** PROMPT **
According to the text on the Iran nuclear deal, to what level does the interim agreement accept Iran's continued enrichment of uranium during the agreement period?

BEGIN TEXT PROVIDED

In an op-ed in the Wall Street Journal on Tuesday, former Secretaries of State Henry Kissinger and George Shultz give a thumbs-down–as diplomatically as possible–to the new Iran nuclear deal-in-progress.

After reviewing the sorry history of failed diplomatic efforts to stop Iran, across several administrations, the two veteran diplomats describe the core of the problem with the agreement reached in principle in Geneva:

Under the interim agreement, Iranian conduct that was previously condemned as illegal and illegitimate has effectively been recognized as a baseline, including an acceptance of Iran’s continued enrichment of uranium (to 5%) during the agreement period….

Not surprisingly, the Iranian negotiator, upon his return to Tehran, described the agreement as giving Iran its long-claimed right to enrich and, in effect, eliminating the American threat of using force as a last resort….

The danger of the present dynamic is that it threatens the outcome of Iran as a threshold nuclear weapons state.

Kissinger and Shultz then recommend that the final agreement, to be negotiated when the six-month period ends (though we still do not know when it begins!), must “ensure the world’s ability to detect a move toward a nuclear breakout, lengthen the world’s time to react, and underscore its determination to do so.”

The U.S. should “be open to the possibility of pursing an agenda of long-term cooperation. But not without Iran dismantling or mothballing a strategically significant portion of its nuclear infrastructure,” they say.

This is about a charitable a criticism of the Iran deal as it is possible to provide. But when Iranian leaders are describing nuclear enrichment as a “red line”–taunting President Barack Obama in the process over his own failed “red line” against Syrian chemical weapons–it is clear that diplomacy will fail unless the U.S. can once again project an effective military deterrent. That requires a great shift that this president will not make.

END TEXT PROVIDED
BEGIN DATA SHOWN

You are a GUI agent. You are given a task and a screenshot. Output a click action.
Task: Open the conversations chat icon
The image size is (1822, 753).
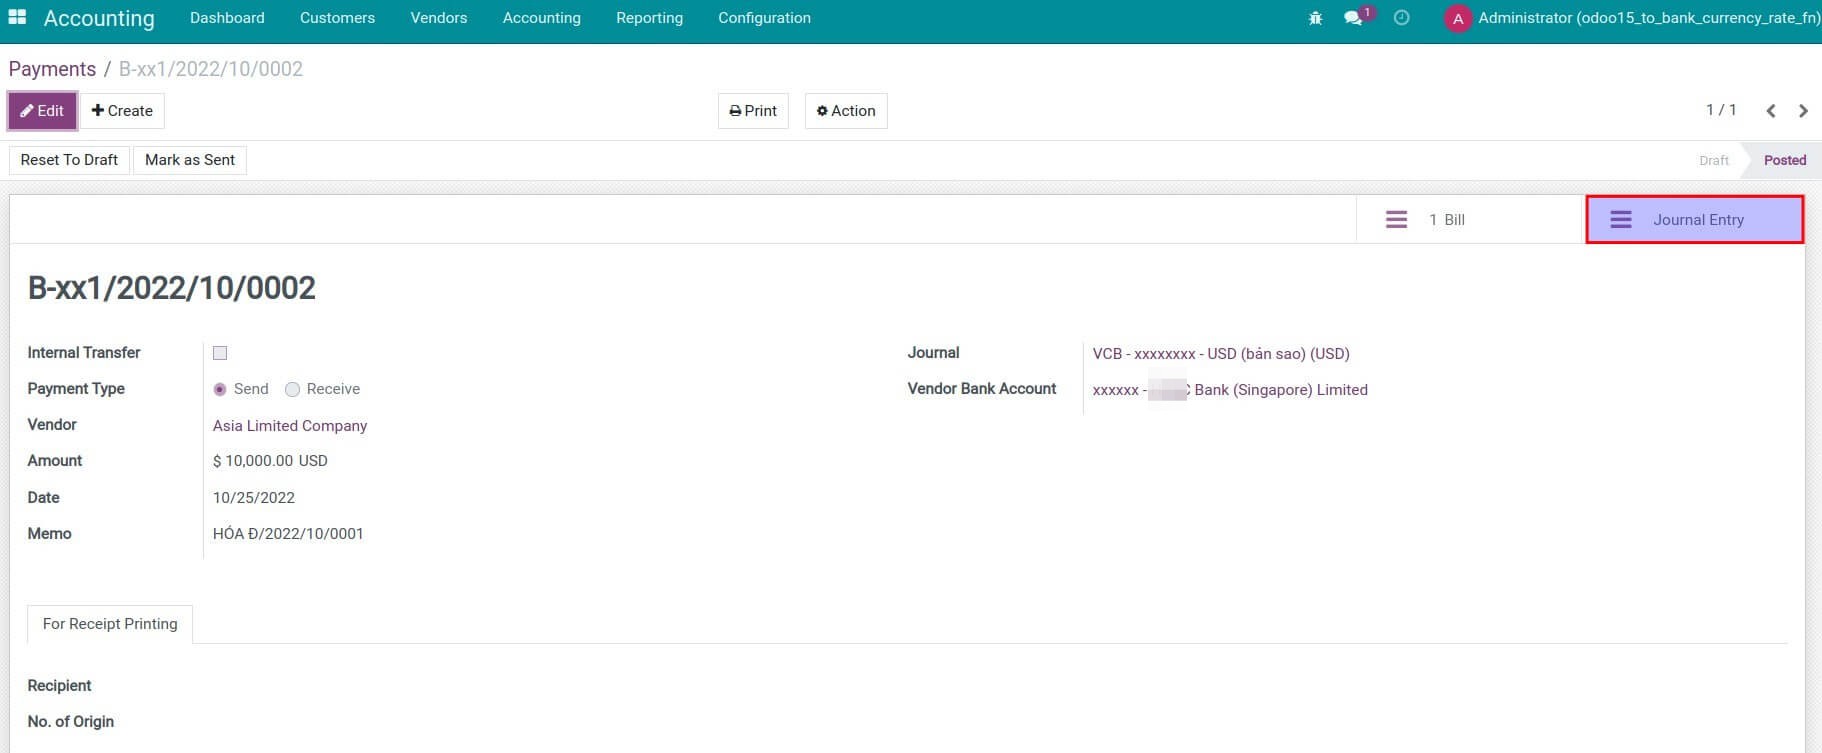point(1354,18)
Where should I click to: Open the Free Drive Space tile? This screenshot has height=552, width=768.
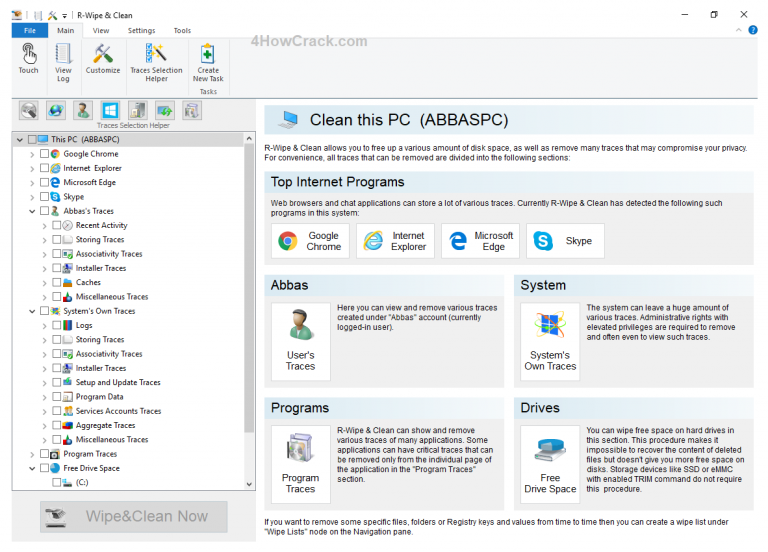550,464
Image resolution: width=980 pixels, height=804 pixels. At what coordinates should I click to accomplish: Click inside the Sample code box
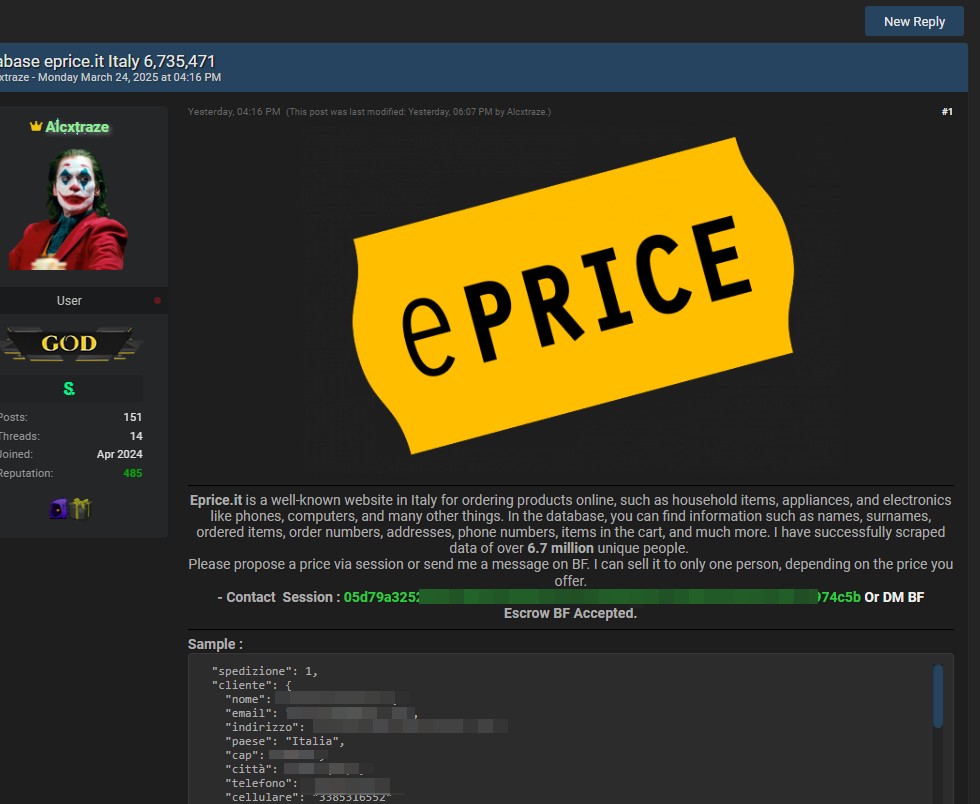560,730
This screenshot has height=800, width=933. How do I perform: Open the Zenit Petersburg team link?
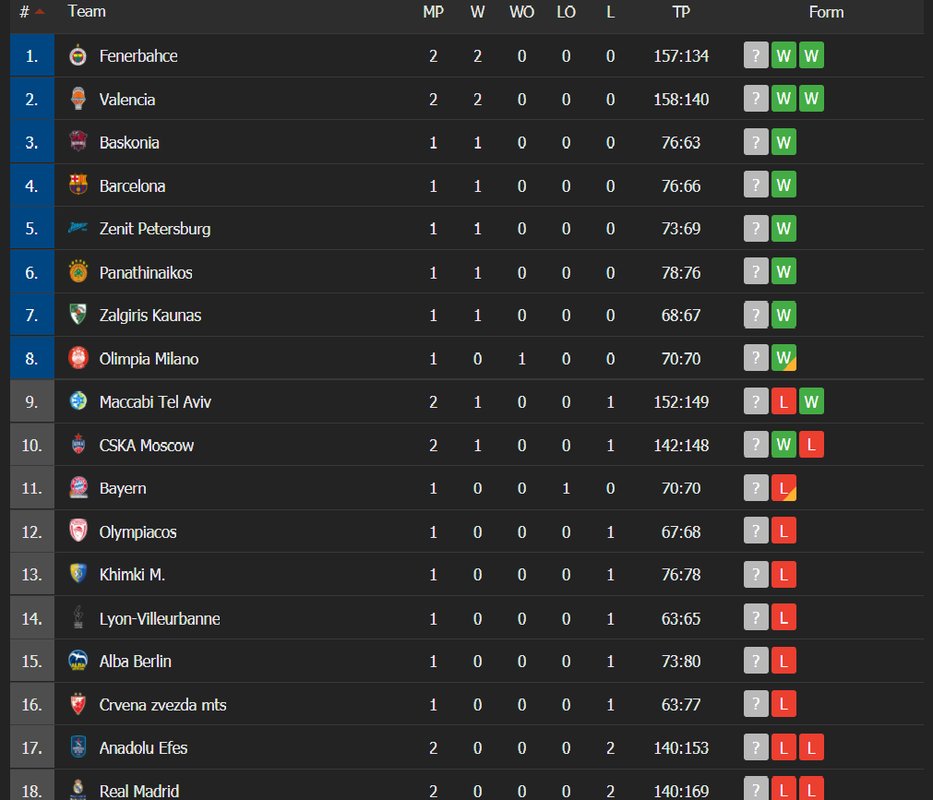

END DATA SHOWN

** PROBLEM SOLUTION **
To 5%.